On reservations expressed by women's groups on certain issues, Chidambaram said the government has not included some clauses recommended by the Justice Verma panel but had not rejected anything.
"Some clauses like AFSPA (Armed Forces Special Powers Act), marital rape and lowering the age of juveniles need more discussions," he said.
Talking about the benefits of the ordinance, Chidambaram said: "The amendments are intended to protect a victim's dignity, curb police excesses and facilitate better evidence recording."
"These provisions will ensure fair and speedy trial of such cases and more stringent punishment to the convicted people," said Chidambaram.
Calling on all political parties to support the government in getting the bill passed, Chidambaram said: "I hope other parties see this in a sensitive manner.
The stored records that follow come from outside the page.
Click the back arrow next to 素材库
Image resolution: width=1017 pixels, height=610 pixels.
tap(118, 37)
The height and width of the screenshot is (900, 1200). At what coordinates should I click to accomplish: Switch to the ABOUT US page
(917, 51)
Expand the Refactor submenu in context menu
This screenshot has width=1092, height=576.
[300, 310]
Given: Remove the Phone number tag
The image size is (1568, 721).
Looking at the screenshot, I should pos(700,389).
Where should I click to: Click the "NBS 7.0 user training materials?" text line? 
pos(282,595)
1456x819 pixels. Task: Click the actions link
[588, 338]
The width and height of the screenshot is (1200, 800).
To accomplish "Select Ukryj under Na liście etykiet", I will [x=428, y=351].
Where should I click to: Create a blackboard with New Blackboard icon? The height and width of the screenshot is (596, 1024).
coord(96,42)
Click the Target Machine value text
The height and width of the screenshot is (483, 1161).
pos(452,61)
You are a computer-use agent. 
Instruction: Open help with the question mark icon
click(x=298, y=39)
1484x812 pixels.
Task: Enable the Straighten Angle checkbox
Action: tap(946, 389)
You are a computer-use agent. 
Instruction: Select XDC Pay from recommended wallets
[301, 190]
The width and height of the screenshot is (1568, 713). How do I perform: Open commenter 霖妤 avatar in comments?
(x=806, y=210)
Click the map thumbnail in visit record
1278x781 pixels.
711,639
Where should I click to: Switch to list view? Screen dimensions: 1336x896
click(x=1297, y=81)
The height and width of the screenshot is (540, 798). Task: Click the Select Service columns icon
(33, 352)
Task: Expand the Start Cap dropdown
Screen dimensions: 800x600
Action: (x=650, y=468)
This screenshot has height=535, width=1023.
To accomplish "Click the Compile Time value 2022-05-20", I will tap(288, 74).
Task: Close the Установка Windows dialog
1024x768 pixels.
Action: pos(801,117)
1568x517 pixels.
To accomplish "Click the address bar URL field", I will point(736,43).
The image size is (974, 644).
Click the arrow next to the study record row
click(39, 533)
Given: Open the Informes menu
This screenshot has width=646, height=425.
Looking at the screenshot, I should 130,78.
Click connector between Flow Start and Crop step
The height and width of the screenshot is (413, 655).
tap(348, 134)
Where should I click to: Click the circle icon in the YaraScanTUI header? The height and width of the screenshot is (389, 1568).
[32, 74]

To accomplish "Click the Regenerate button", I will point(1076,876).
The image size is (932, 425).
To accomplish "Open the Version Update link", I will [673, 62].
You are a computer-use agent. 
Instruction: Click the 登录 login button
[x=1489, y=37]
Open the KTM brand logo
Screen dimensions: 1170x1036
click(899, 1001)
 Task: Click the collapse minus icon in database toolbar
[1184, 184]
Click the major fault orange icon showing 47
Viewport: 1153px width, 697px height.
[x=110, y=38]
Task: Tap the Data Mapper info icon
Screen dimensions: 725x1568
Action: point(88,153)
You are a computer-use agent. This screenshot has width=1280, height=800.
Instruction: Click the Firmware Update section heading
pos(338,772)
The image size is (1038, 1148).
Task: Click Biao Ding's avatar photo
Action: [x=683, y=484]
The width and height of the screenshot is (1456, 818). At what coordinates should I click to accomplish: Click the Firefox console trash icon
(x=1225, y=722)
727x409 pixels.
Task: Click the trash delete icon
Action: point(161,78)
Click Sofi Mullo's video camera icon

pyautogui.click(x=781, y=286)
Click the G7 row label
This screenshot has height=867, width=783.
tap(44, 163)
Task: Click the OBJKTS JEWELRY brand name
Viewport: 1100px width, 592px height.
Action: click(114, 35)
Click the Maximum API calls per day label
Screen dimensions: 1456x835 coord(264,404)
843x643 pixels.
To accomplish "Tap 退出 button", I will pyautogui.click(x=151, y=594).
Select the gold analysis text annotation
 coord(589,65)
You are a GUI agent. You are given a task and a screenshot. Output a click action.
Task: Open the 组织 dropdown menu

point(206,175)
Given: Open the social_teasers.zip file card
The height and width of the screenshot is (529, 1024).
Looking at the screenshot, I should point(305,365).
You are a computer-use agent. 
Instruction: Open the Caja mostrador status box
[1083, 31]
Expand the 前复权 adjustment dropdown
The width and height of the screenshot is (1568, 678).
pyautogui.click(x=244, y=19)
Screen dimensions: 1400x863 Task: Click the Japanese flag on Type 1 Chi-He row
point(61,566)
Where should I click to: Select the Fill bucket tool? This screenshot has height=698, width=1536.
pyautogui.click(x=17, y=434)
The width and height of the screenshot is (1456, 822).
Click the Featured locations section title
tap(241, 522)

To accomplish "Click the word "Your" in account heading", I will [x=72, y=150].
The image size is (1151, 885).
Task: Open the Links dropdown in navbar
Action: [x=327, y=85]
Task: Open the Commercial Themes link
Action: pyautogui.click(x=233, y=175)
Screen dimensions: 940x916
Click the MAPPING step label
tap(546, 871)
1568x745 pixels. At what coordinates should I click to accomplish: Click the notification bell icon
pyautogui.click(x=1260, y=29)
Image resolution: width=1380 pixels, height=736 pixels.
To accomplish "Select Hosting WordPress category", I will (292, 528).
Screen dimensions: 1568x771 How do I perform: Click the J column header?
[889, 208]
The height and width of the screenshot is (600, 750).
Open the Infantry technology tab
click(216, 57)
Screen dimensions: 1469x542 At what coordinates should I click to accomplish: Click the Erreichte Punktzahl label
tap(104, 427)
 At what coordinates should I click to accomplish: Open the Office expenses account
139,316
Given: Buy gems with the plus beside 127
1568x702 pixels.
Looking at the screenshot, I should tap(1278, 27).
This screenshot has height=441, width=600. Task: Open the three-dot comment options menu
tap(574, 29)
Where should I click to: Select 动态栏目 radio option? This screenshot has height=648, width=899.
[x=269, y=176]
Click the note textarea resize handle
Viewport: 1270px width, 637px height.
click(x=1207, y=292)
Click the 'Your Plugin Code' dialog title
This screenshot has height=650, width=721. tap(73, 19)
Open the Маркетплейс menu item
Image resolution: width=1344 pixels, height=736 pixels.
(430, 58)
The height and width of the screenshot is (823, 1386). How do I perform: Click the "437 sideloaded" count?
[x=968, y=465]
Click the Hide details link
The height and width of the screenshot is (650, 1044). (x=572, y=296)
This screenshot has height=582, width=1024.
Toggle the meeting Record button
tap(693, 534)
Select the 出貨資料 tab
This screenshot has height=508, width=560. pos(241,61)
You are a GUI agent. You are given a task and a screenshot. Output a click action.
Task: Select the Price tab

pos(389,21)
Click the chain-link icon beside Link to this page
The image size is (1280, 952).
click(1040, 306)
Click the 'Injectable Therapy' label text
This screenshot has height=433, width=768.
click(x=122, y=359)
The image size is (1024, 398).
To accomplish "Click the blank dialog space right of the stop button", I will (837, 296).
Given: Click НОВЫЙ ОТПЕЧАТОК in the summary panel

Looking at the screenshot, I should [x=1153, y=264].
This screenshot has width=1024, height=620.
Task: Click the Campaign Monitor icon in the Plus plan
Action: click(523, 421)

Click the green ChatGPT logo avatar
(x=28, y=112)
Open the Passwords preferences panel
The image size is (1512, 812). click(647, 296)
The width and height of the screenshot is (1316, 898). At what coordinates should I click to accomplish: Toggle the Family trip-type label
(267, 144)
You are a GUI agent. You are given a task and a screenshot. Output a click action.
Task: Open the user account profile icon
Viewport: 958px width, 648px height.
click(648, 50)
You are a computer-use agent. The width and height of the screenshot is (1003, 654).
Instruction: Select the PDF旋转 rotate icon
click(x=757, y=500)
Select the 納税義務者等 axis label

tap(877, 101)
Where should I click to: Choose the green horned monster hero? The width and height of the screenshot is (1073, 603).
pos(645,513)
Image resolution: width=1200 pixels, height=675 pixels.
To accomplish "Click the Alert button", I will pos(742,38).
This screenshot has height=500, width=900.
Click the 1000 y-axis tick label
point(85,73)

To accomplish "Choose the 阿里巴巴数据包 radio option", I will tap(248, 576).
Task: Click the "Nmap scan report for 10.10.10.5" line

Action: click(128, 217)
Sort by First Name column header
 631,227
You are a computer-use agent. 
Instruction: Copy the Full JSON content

I request the opposition to help us build broader consensus on anti-rape laws."
Information and Broadcasting Minister Manish Tewari said: "If there are objections, the government will look into them with a positive framework and take into consideration whatever is necessary."
The ordinance calls for enhanced punishment in cases of crimes against women, including sexual assault, acid attacks, voyeurism and trafficking and prescribes death in rare cases.
The ordinance was largely based on the recommendations of the Justice Verma Committee, set up by the government Dec 23, 2012, in the wake of the public outrage over the gruesome gang-rape of a 23-year-old woman Dec 16, who died 13 days later.
The panel submitted its report to the government Jan 23.